Dia menjelaskan, menariknya ketika ada seorang eksportir lada dari Belitung mengatakan jika mereka dipersulit, mereka akan berhenti membeli lada dari masyarakat. Pernyataan ini, tentu agak sedikit emosional, mari disikapi dengan kepala dingin.
“Kalau saya menanggapinya, kawan-kawan eksportir lada tidak usah ngambek dengan menggertak begitu, nanti rugi sendiri. Karena pelanggannya nanti pindah jual lada ke resi gudang yang di inisiasi oleh Pemprov, toh ada pemain besar lada juga di belakang resi gudang,” ungkapnya.
Bahkan pria yang akrab disapa BPJ itu mengungkapkan, jika para pemain lada yang ribut, nanti petani lada Babel yang semakin menderita, kasihan kan.

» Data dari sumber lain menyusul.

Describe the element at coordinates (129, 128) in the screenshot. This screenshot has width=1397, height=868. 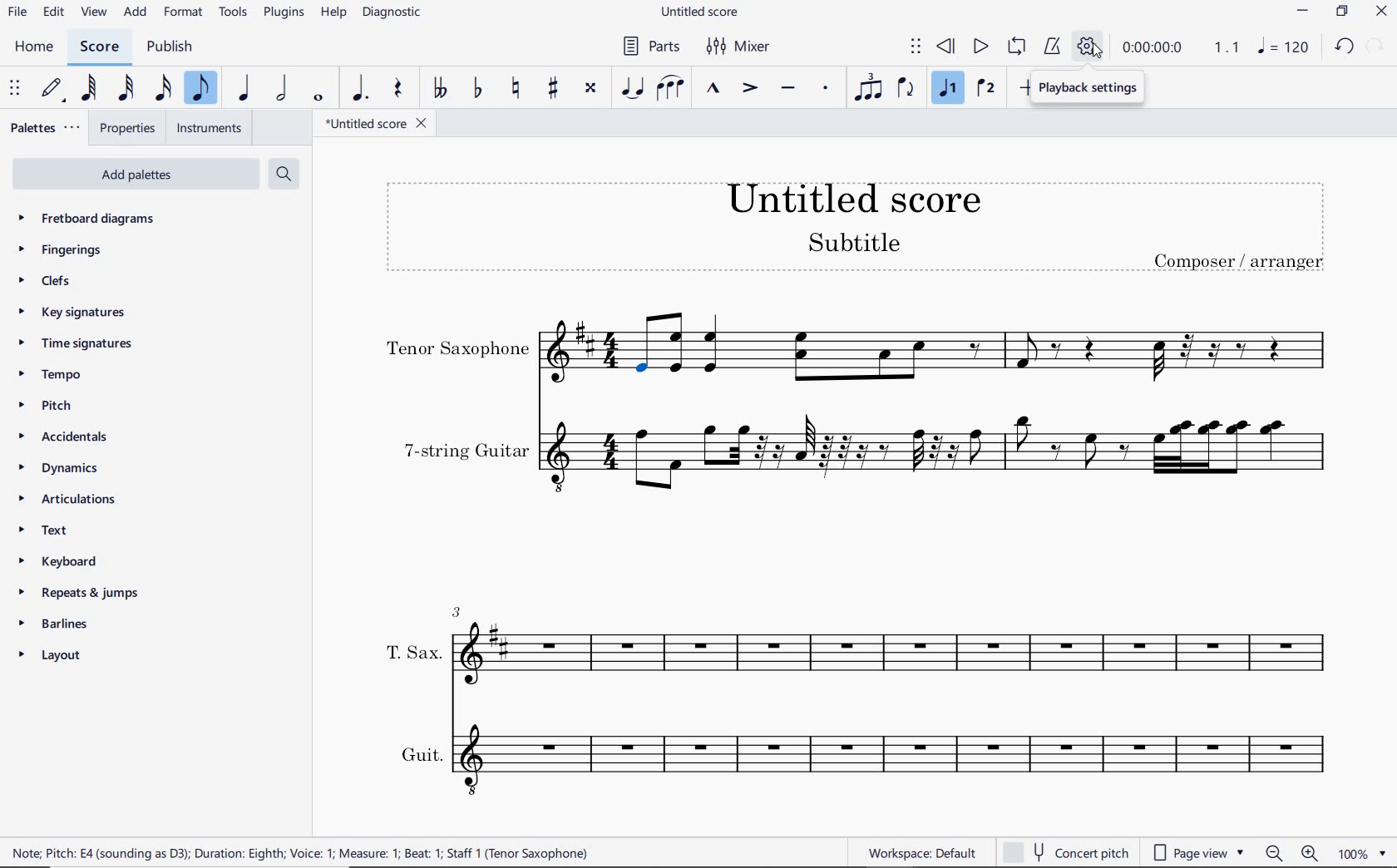
I see `PROPERTIES` at that location.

“Saya dari beberapa waktu yang lalu sudah sampaikan bahwa negara yakni pemerintah pusat, harus hadir dalam menyelesaikan tata niaga perladaan nasional,” ia menuturkan.
Pasalnya, kata BPJ Pemprov Babel tidak mungkin bisa bekerja sendiri menyelesaikan permasalahan lada ini, karena lada adalah komoditas nasional yang juga ditanam di provinsi lain di Indonesia.

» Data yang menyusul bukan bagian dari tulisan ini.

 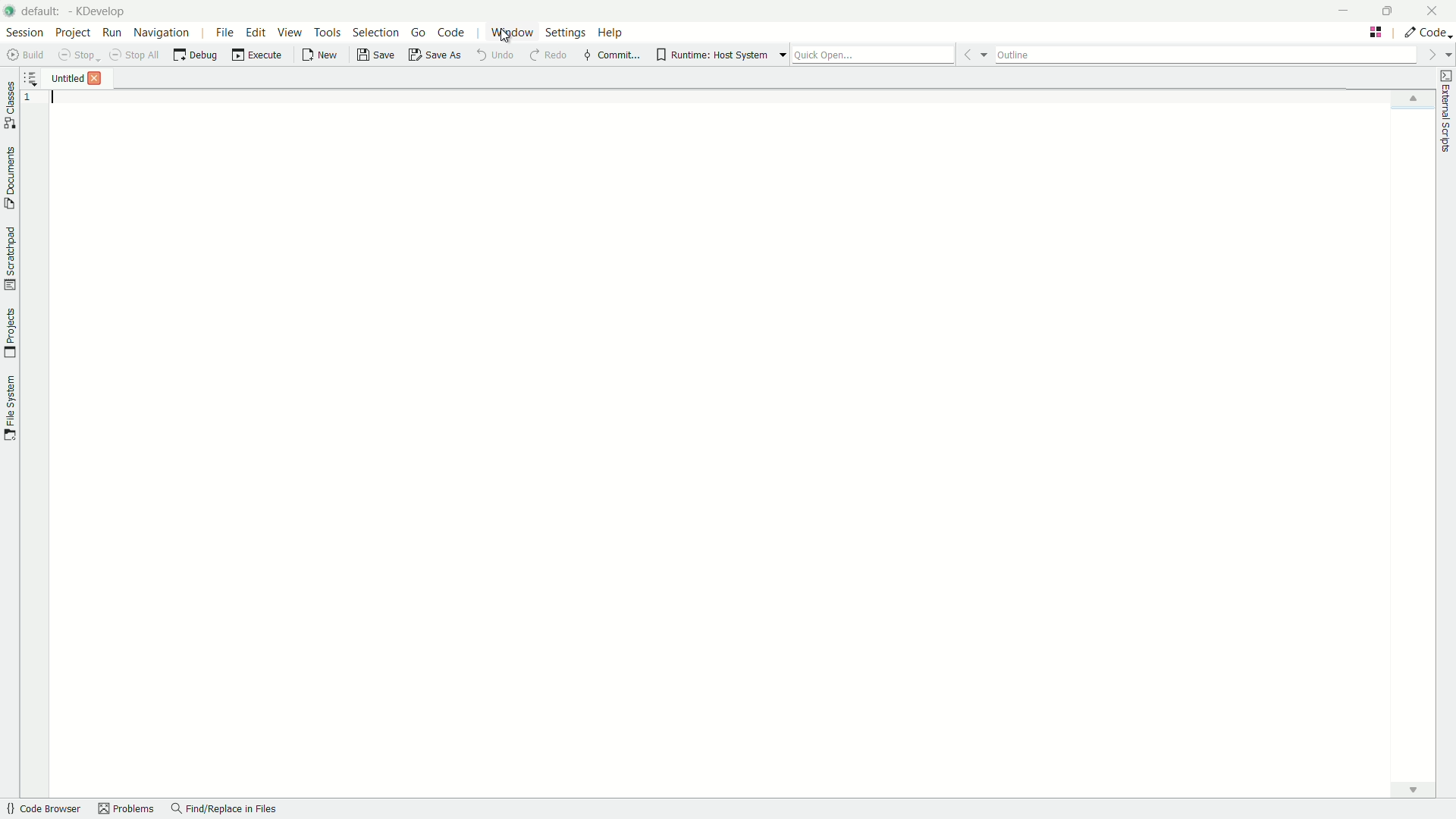 What do you see at coordinates (1224, 55) in the screenshot?
I see `outline bar` at bounding box center [1224, 55].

“Salah besar bila mengira bisa dongkrak harga lada dari kebijakan Pemprov Babel.
Lada adalah komoditas bersifat nasional dan harganya antara lain ditentukan juga oleh situasi perdagangan internasional,” paparnya.
“Sehingga tata niaga lada harus diatur oleh pemerintah pusat lewat regulasinya, sebab ini produk perkebunan yang nilai ekspornya menyumbang devisa cukup besar,” tambah Bambang Patijaya.
Politisi Golkar itu pun menambahkan, bahwa menurut data dari Kementerian Perdagangan RI Tahun 2015 lada ada diurutan 4 penyumbang devisa terbesar dari sektor komoditas perkebunan setelah CPO, Karet, Coklat. Saat ini, di 2019 komoditas lada semakin terpuruk pada urutan ke-8, sangat disayangkan.
“Namun tidak ada yang harus disalahkan dari carut marutnya perladaan nasional saat ini khususnya di Babel. Mari Kita sama-sama komitmen untuk ikut andil memperjuangkan nasib petani lada, agar mereka memdapatkan harga yang terbaik,” harapnya.
Menurut BPJ, dalam semangat membangun tataniaga lada nasional ke depannya, spiritnya, semua pihak yang ada di dalam mata rantai silakan mendapatkan benefit, dan yang terpenting petani tidak termarginalkan. Tidak boleh ada pihak-pihak tertentu yang mengambil keuntungan diatas penderitaan orang lain.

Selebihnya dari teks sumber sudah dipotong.